### What this task involves
Every word of the listing must be returned. Retype it exactly.

——————

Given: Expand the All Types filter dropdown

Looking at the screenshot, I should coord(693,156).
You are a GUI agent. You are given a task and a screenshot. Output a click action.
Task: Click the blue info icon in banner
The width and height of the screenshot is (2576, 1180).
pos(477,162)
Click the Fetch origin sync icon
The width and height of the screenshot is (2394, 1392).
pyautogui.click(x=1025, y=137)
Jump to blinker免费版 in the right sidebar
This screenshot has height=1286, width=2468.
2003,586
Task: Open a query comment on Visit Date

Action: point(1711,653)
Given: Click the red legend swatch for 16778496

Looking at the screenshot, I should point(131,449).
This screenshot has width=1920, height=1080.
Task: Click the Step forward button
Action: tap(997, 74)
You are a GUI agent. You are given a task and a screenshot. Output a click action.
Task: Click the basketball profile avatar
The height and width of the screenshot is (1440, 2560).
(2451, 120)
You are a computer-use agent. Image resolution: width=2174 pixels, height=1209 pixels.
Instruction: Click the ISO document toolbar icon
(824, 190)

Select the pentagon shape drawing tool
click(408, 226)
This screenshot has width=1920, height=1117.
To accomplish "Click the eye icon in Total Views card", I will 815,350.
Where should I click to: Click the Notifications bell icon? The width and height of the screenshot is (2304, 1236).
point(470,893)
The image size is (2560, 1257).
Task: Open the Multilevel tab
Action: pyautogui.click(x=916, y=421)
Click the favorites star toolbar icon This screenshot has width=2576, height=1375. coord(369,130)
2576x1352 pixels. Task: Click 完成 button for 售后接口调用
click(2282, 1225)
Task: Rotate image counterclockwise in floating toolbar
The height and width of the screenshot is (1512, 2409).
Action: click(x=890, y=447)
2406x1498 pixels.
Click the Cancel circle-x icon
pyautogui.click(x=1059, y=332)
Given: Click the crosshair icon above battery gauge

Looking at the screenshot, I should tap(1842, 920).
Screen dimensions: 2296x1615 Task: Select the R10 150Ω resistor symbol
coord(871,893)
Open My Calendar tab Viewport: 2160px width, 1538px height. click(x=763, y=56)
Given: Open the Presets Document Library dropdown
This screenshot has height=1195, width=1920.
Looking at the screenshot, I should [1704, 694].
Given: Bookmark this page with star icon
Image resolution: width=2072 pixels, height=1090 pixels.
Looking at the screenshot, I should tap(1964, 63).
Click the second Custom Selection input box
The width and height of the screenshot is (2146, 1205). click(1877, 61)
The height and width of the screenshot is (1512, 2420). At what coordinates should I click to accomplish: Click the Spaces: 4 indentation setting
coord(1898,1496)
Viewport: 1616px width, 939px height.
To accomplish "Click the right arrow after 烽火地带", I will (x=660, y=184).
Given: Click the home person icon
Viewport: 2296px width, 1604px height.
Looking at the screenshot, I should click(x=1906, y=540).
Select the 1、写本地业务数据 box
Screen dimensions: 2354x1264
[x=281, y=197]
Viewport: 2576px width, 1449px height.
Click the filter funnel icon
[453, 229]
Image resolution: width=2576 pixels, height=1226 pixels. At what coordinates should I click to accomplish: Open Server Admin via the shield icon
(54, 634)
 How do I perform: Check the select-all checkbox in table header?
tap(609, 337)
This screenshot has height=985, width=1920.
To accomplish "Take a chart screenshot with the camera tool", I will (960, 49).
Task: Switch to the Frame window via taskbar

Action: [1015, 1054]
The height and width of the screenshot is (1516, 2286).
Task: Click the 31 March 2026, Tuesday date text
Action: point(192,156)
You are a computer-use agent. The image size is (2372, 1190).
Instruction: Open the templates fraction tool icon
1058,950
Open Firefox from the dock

——————

### Finished task
Given: Expand the All Types filter dropdown

Looking at the screenshot, I should coord(693,156).
You are a GUI agent. You are given a task and a screenshot. Output a click action.
Task: Click the blue info icon in banner
The width and height of the screenshot is (2576, 1180).
pos(477,162)
Click the Fetch origin sync icon
The width and height of the screenshot is (2394, 1392).
pyautogui.click(x=1025, y=137)
Jump to blinker免费版 in the right sidebar
This screenshot has height=1286, width=2468.
2003,586
Task: Open a query comment on Visit Date

Action: point(1711,653)
Given: Click the red legend swatch for 16778496

Looking at the screenshot, I should point(131,449).
This screenshot has width=1920, height=1080.
Task: Click the Step forward button
Action: tap(997, 74)
You are a GUI agent. You are given a task and a screenshot. Output a click action.
Task: Click the basketball profile avatar
The height and width of the screenshot is (1440, 2560).
(2451, 120)
You are a computer-use agent. Image resolution: width=2174 pixels, height=1209 pixels.
Instruction: Click the ISO document toolbar icon
(824, 190)

Select the pentagon shape drawing tool
click(408, 226)
This screenshot has width=1920, height=1117.
To accomplish "Click the eye icon in Total Views card", I will 815,350.
Where should I click to: Click the Notifications bell icon? The width and height of the screenshot is (2304, 1236).
point(470,893)
The image size is (2560, 1257).
Task: Open the Multilevel tab
Action: pyautogui.click(x=916, y=421)
Click the favorites star toolbar icon This screenshot has width=2576, height=1375. coord(369,130)
2576x1352 pixels. Task: Click 完成 button for 售后接口调用
click(2282, 1225)
Task: Rotate image counterclockwise in floating toolbar
The height and width of the screenshot is (1512, 2409).
Action: click(x=890, y=447)
2406x1498 pixels.
Click the Cancel circle-x icon
pyautogui.click(x=1059, y=332)
Given: Click the crosshair icon above battery gauge

Looking at the screenshot, I should tap(1842, 920).
Screen dimensions: 2296x1615 Task: Select the R10 150Ω resistor symbol
coord(871,893)
Open My Calendar tab Viewport: 2160px width, 1538px height. click(x=763, y=56)
Given: Open the Presets Document Library dropdown
This screenshot has height=1195, width=1920.
Looking at the screenshot, I should [1704, 694].
Given: Bookmark this page with star icon
Image resolution: width=2072 pixels, height=1090 pixels.
Looking at the screenshot, I should tap(1964, 63).
Click the second Custom Selection input box
The width and height of the screenshot is (2146, 1205). click(1877, 61)
The height and width of the screenshot is (1512, 2420). At what coordinates should I click to accomplish: Click the Spaces: 4 indentation setting
coord(1898,1496)
Viewport: 1616px width, 939px height.
To accomplish "Click the right arrow after 烽火地带", I will (x=660, y=184).
Given: Click the home person icon
Viewport: 2296px width, 1604px height.
Looking at the screenshot, I should click(x=1906, y=540).
Select the 1、写本地业务数据 box
Screen dimensions: 2354x1264
[x=281, y=197]
Viewport: 2576px width, 1449px height.
Click the filter funnel icon
[453, 229]
Image resolution: width=2576 pixels, height=1226 pixels. At what coordinates should I click to accomplish: Open Server Admin via the shield icon
(54, 634)
 How do I perform: Check the select-all checkbox in table header?
tap(609, 337)
This screenshot has height=985, width=1920.
To accomplish "Take a chart screenshot with the camera tool", I will (960, 49).
Task: Switch to the Frame window via taskbar

Action: [1015, 1054]
The height and width of the screenshot is (1516, 2286).
Task: Click the 31 March 2026, Tuesday date text
Action: point(192,156)
You are a computer-use agent. The image size is (2372, 1190).
Instruction: Open the templates fraction tool icon
1058,950
Open Firefox from the dock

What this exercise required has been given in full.